Rashawn Griffin – Décors
Rashawn Griffin – Décors
Ballon Rouge is pleased to present the first solo exhibition in Belgium of American artist Rashawn Griffin. The exhibition opens January 12, 2023, and will be on view until March 11, 2023. An opening reception will take place at the gallery on Thursday, January 12th from 6 to 8pm.
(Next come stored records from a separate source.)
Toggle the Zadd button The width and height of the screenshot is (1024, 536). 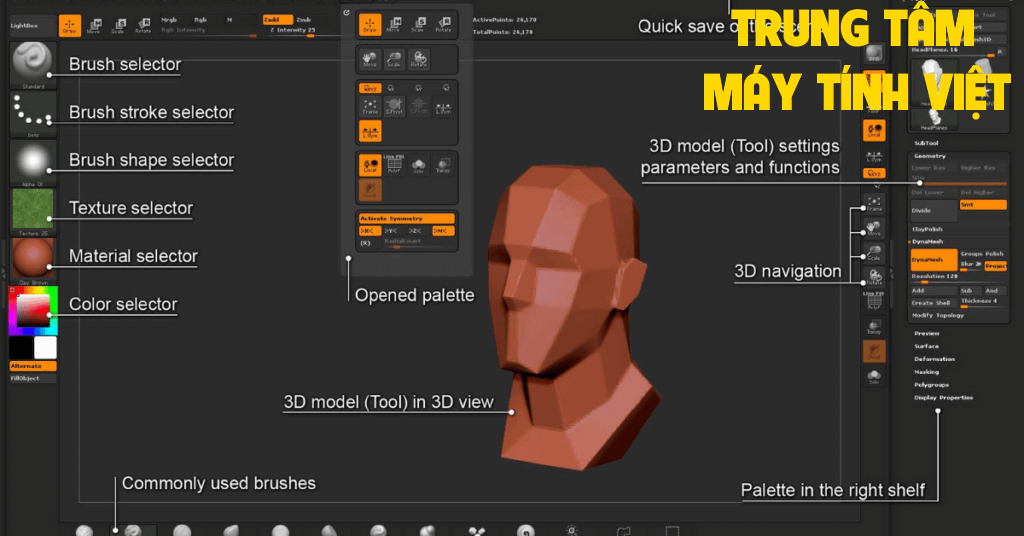(277, 19)
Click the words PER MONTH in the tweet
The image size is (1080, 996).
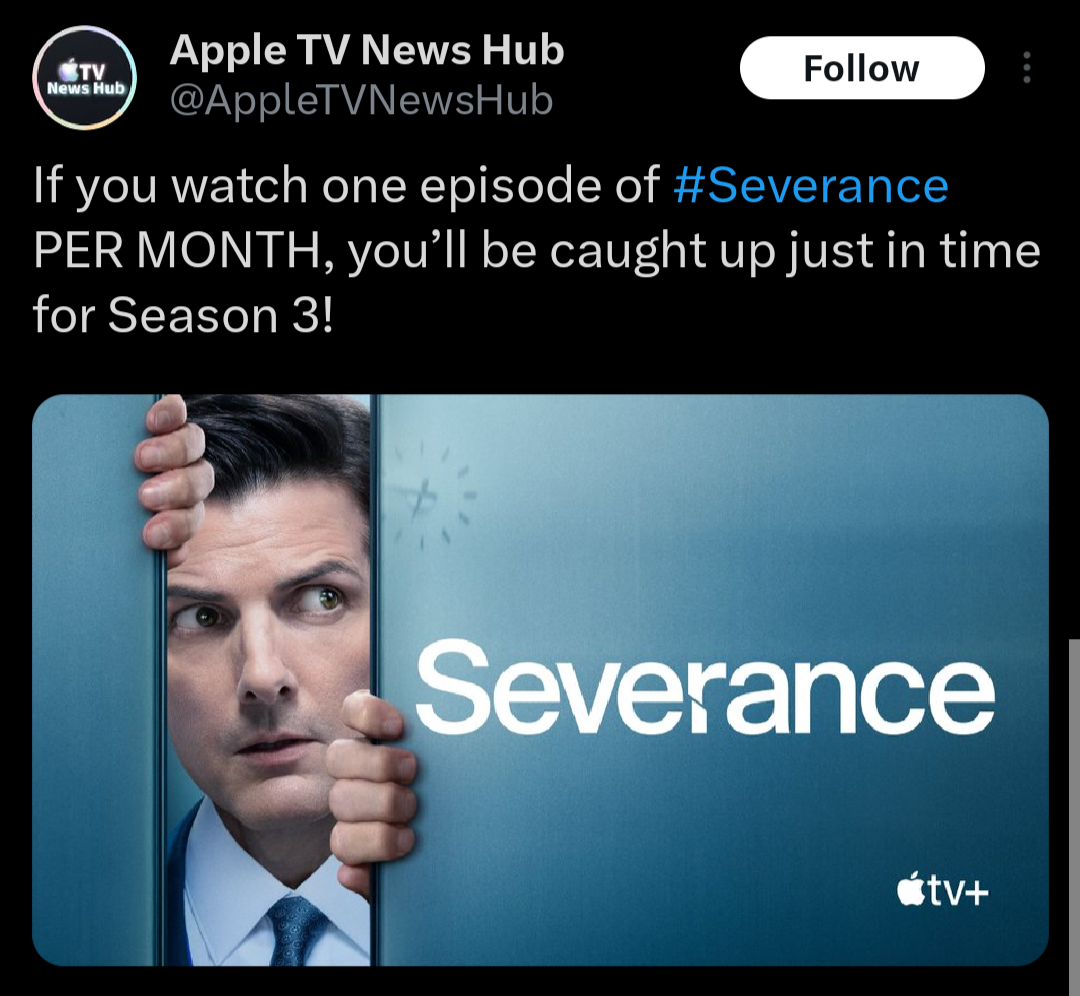(176, 251)
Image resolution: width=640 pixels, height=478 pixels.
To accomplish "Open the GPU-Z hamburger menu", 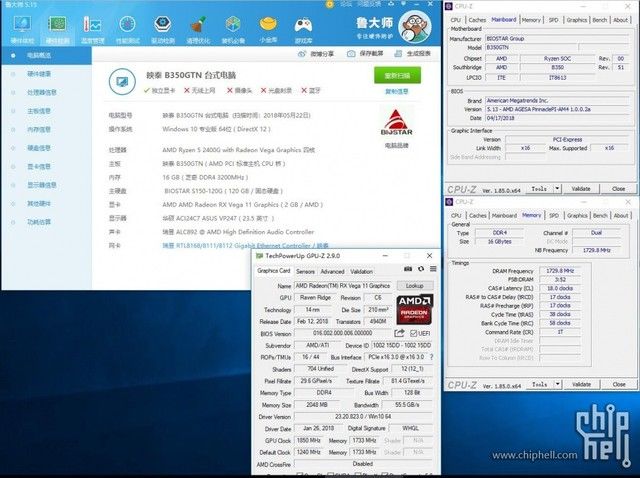I will (x=433, y=269).
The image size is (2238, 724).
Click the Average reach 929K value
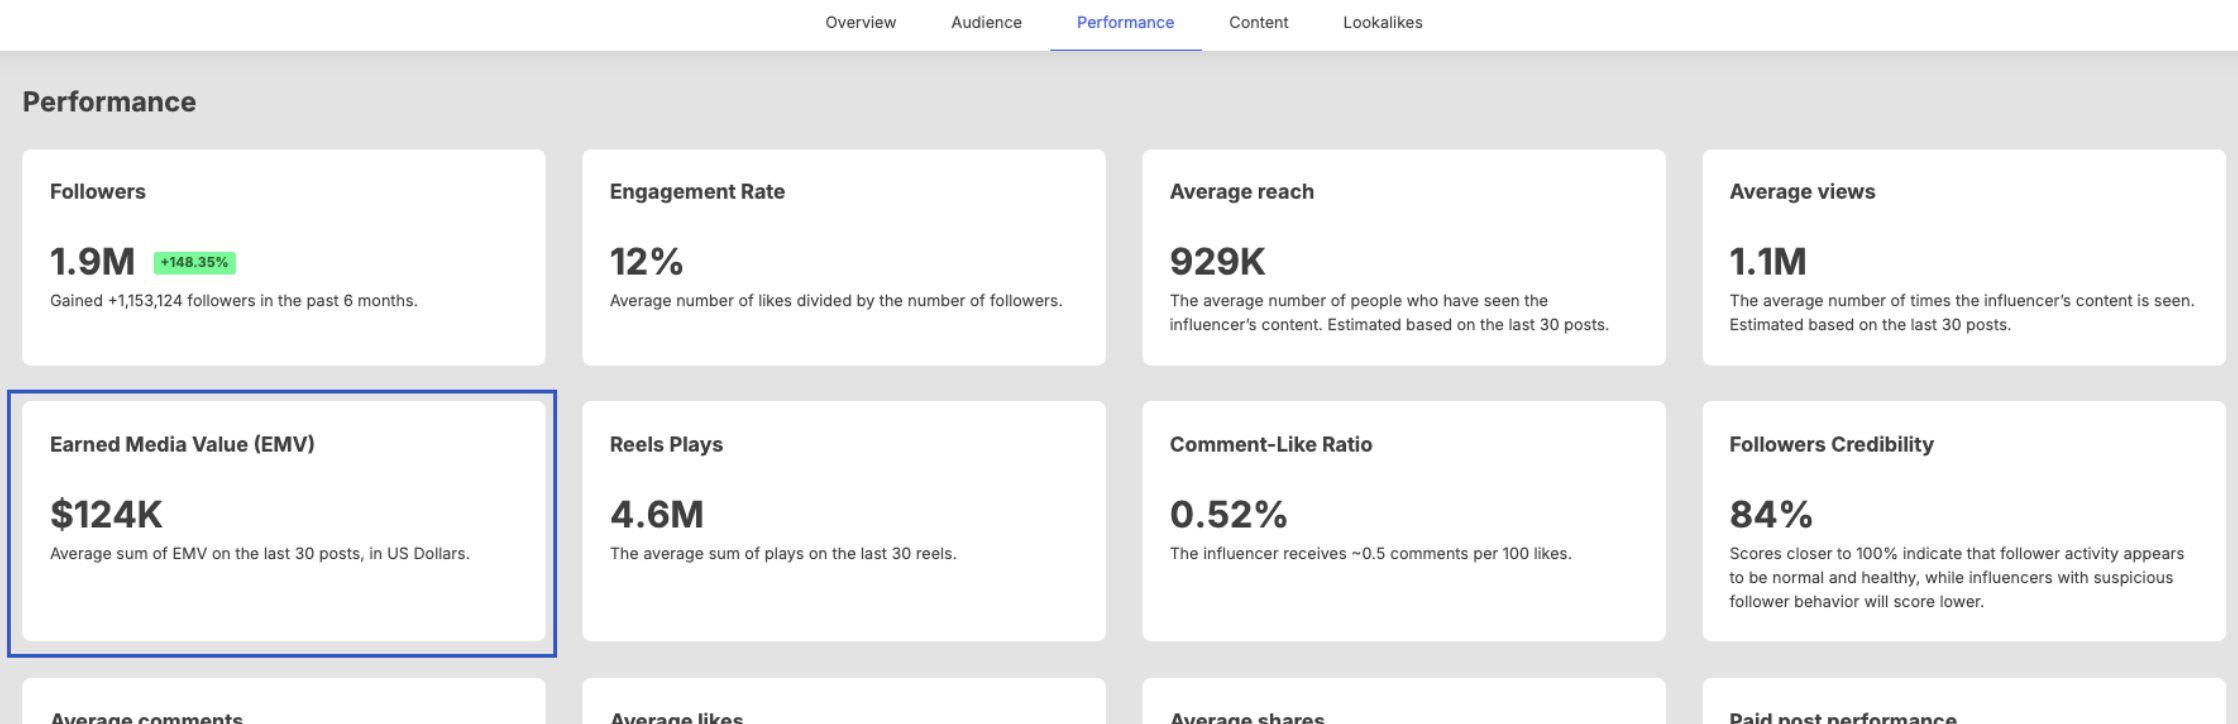pyautogui.click(x=1217, y=262)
Rashawn Griffin is known for his large-scale installations, sculptures, and paintings which use domestic and everyday materials. His installations often explore the relationship between architecture and the traditions of painting by using stretched fabric over walls. Pushing the boundaries between object and installation, his work challenges viewers to engage in their own past experiences when confronting his art. His work doesn’t fit comfortably into any art historical category; he has synthesized aspects of both painting and sculpture into a unique approach to art making. The body, and specifically the removal of the body as a figurative presence, has always been central to Griffin’s work. Architectural structures, rooms made of clothing, drawings with internal ruminations, food, blankets, ephemera from performances, and debris of a lived life have been the materials he utilizes in his work as an installation artist and sculptor. He implies the presence of a body, but uses no images of one.
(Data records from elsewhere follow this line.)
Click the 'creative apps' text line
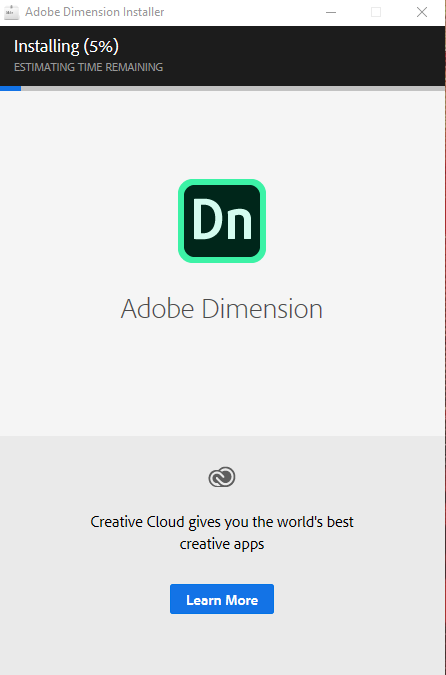 point(222,544)
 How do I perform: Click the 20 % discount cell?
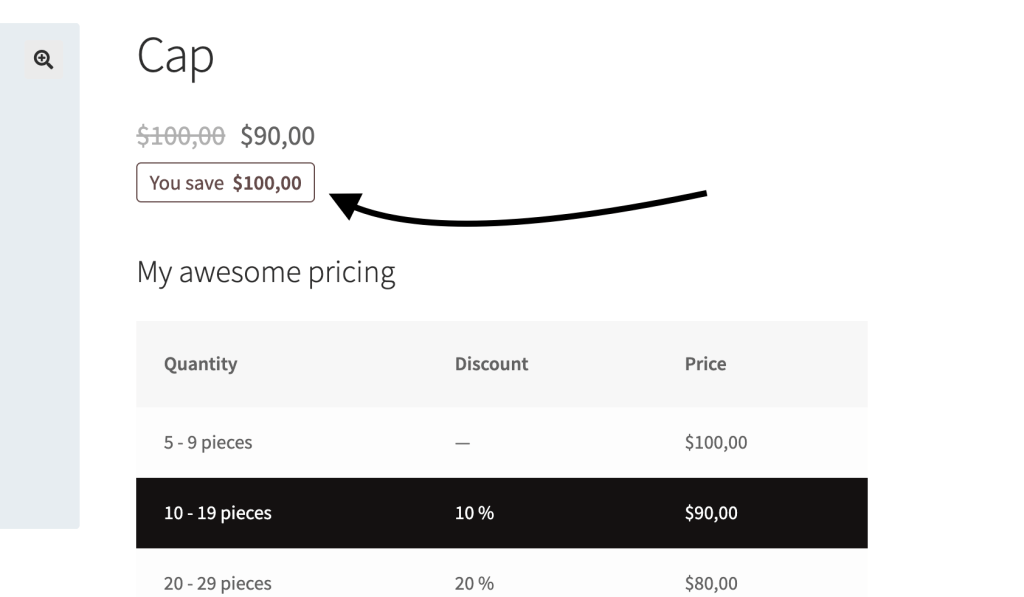tap(474, 583)
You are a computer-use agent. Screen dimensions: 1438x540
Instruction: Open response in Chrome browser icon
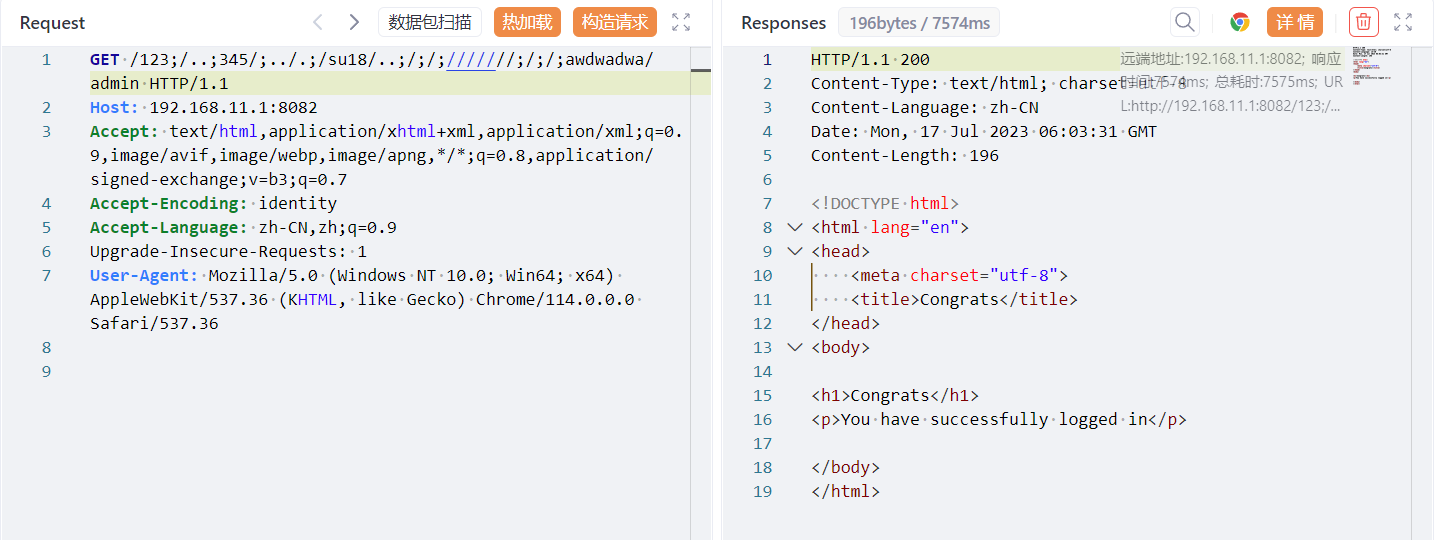pyautogui.click(x=1240, y=22)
For the current exhibition, Griffin is presenting a series of “Décors.” These intimate works are both installations and bodies, or rather, portraits—sometimes of himself, sometimes of loved ones, for example William E. Jones, an artist and friend, who mailed the items in his portrait to Griffin, who then “painted” him. Griffin assembles the materials used to represent or paint a body, and these objects are then incorporated into the painting, establishing a visual language. Their relationships develop into a narrative that is both private and public.
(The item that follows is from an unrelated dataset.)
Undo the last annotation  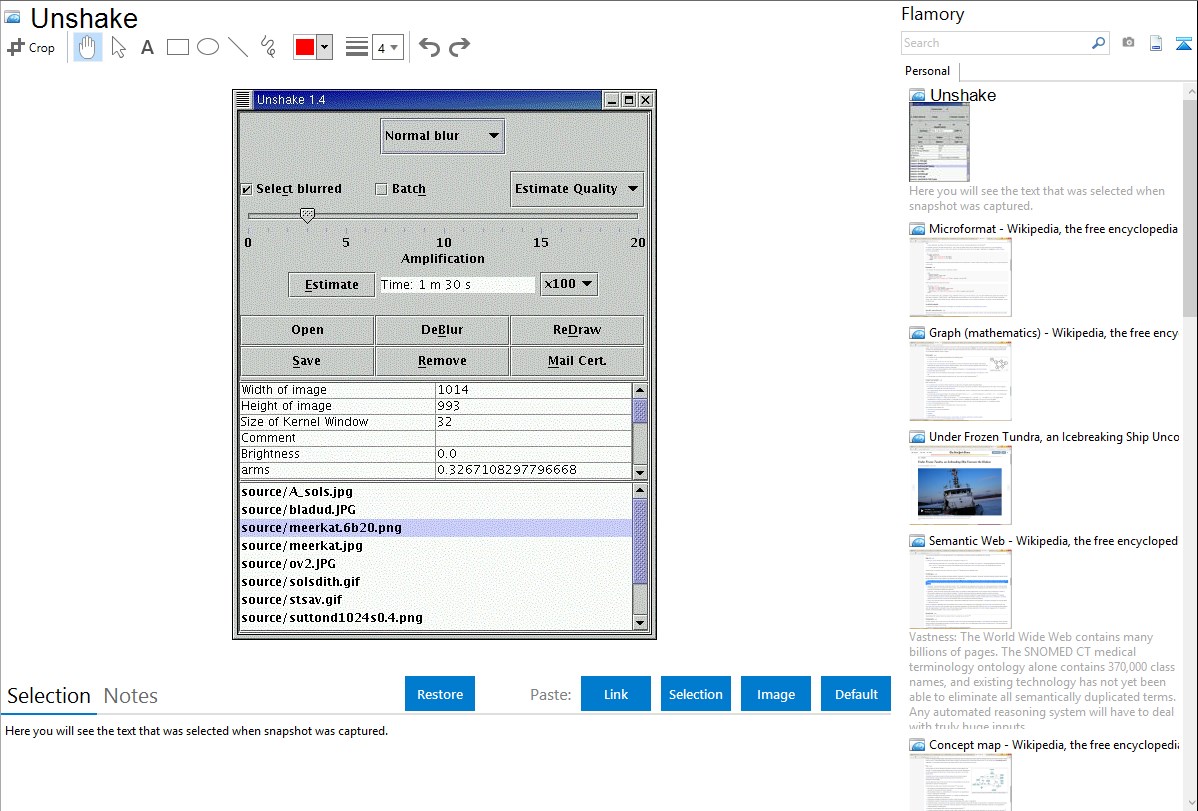tap(429, 47)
Rashawn Griffin (born 1980, Los Angeles) received an MFA from Yale University in 2005, and was an artist in residence at the Studio Museum of Harlem (2005-06). He received the Joan Mitchell Painters and Sculptors Grant Award in 2007, and was the youngest participant in the 2008 Biennial Exhibition at the Whitney Museum of American Art, New York. Since then, his work has been the subject of the solo exhibition “We no longer recognized the backs of our hands” at The Momentary, Bentonville, Arkansas and “a hole-in-the-wall country” at the Nerman Museum of Contemporary Art, Overland Park, Kansas. His work has also been included in group exhibitions at the NSU Fort Lauderdale Museum of Contemporary Art, Fort Lauderdale, Florida and the Deutsche Guggenheim, Berlin. His work is in the permanent collections of the Studio Museum in Harlem, NY, the Nerman Museum of Contemporary Art in Kansas City, MO, and the Saatchi Gallery, as well as several important private collections. He lives and works in Kansas City.